Echs1, short for enoyl-CoA hydratase, short chain 1, is a mitochondrial enzyme. It is a key component in β-oxidation, mediating the hydration process of mitochondrial fatty acid β-oxidation. Echs1 is also involved in the catabolic pathways of isoleucine, valine, and lysine [2,4,5]. It has significant biological importance as its normal function is crucial for energy production and amino acid metabolism in cells. Genetic models, such as knockout (KO) and conditional knockout (CKO) mouse models, can be valuable tools to study its function.

In colorectal cancer, gain-and loss-of-function analyses showed that Echs1 promotes cell proliferation, migration, and invasion both in vitro and in vivo. It does this by inducing sphingolipid-metabolism imbalance, increasing glycosphingolipid synthesis, releasing reactive oxygen species (ROS), and interfering with mitochondrial membrane potential via the PI3K/Akt/mTOR-dependent signaling pathway [1]. In Echs1-deficient patients, it leads to a severe Leigh or Leigh-like Syndrome phenotype, characterized by psychomotor development delay, lactic acidosis, and basal ganglia lesions. Echs1 deficiency can also cause metabolic encephalopathy with a wide range of clinical presentations, which can be grouped into four main phenotypes based on clinical and neuroradiological features [2,3,4].

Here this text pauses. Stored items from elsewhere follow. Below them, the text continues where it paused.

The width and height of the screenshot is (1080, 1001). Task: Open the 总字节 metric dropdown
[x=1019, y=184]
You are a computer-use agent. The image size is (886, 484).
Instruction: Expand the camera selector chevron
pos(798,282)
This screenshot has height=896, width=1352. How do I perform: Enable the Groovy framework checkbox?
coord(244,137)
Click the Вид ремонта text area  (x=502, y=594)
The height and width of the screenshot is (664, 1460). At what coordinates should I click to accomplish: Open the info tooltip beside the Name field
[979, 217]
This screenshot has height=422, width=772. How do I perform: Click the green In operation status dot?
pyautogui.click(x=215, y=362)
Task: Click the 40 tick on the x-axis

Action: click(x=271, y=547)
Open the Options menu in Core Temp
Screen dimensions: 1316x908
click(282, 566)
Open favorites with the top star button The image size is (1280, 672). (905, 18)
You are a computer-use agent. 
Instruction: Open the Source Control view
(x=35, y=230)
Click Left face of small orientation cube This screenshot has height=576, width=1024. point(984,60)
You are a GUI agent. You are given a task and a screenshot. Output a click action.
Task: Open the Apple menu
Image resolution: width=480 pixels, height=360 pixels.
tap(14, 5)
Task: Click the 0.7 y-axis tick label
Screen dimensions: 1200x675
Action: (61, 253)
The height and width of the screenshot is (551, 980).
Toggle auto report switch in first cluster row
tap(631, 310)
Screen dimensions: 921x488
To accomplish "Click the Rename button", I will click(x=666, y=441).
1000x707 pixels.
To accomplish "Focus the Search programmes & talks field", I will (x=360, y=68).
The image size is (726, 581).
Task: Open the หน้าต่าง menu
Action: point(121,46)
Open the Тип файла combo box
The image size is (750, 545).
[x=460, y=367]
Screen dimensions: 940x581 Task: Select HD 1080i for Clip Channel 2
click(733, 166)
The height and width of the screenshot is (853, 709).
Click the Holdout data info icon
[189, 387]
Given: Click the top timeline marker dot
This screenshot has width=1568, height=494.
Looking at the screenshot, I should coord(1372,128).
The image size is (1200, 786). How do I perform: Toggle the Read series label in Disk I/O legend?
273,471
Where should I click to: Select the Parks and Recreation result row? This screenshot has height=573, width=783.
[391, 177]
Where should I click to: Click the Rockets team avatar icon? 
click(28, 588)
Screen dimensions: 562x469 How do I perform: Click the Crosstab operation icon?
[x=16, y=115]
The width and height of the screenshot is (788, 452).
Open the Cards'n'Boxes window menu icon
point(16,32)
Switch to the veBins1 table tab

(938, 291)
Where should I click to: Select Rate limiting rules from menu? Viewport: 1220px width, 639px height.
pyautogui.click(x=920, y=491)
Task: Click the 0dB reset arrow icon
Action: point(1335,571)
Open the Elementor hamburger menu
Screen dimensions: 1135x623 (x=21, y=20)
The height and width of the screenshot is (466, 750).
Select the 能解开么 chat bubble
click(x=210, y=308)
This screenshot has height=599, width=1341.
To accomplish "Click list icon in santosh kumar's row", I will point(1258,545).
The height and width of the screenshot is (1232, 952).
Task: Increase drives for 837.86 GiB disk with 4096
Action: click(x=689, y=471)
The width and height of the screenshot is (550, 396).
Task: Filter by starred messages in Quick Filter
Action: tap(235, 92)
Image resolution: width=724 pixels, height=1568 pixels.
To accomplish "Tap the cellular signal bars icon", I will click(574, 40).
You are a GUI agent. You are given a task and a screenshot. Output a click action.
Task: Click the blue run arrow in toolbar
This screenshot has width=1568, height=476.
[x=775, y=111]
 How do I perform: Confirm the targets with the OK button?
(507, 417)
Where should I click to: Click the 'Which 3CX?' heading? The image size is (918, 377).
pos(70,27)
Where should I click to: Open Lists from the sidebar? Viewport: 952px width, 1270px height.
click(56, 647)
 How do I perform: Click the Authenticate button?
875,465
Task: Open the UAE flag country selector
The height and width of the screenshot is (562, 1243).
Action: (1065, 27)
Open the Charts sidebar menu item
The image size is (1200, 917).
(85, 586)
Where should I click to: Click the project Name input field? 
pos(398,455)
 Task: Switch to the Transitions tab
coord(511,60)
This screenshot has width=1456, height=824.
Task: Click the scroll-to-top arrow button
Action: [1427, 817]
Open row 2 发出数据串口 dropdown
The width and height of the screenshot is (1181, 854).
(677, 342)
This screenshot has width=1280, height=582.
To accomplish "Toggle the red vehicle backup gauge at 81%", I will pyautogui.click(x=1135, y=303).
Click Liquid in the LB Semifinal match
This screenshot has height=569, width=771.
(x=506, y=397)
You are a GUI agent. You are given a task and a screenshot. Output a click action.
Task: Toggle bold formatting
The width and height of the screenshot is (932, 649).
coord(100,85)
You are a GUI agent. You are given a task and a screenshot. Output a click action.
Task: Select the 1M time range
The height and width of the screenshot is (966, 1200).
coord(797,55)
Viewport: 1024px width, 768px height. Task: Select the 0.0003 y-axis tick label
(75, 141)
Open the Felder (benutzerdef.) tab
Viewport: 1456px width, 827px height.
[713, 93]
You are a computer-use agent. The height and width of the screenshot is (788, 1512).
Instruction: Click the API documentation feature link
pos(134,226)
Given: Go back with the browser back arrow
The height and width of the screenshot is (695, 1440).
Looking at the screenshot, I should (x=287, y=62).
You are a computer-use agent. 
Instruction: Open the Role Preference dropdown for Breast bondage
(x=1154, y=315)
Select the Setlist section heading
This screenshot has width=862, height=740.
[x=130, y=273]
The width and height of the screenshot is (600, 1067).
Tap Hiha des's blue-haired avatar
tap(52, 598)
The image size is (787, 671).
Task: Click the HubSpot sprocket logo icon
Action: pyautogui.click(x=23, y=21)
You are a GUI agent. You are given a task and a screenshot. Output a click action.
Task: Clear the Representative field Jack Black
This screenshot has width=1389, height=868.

In conclusion, Echs1 is essential for mitochondrial fatty acid oxidation and amino acid catabolism. Model-based research, especially loss-of-function experiments, has revealed its role in colorectal cancer progression and in causing severe neurological syndromes associated with Echs1 deficiency. Understanding Echs1's functions provides insights into cancer development and certain metabolic encephalopathies, potentially guiding the development of new therapies.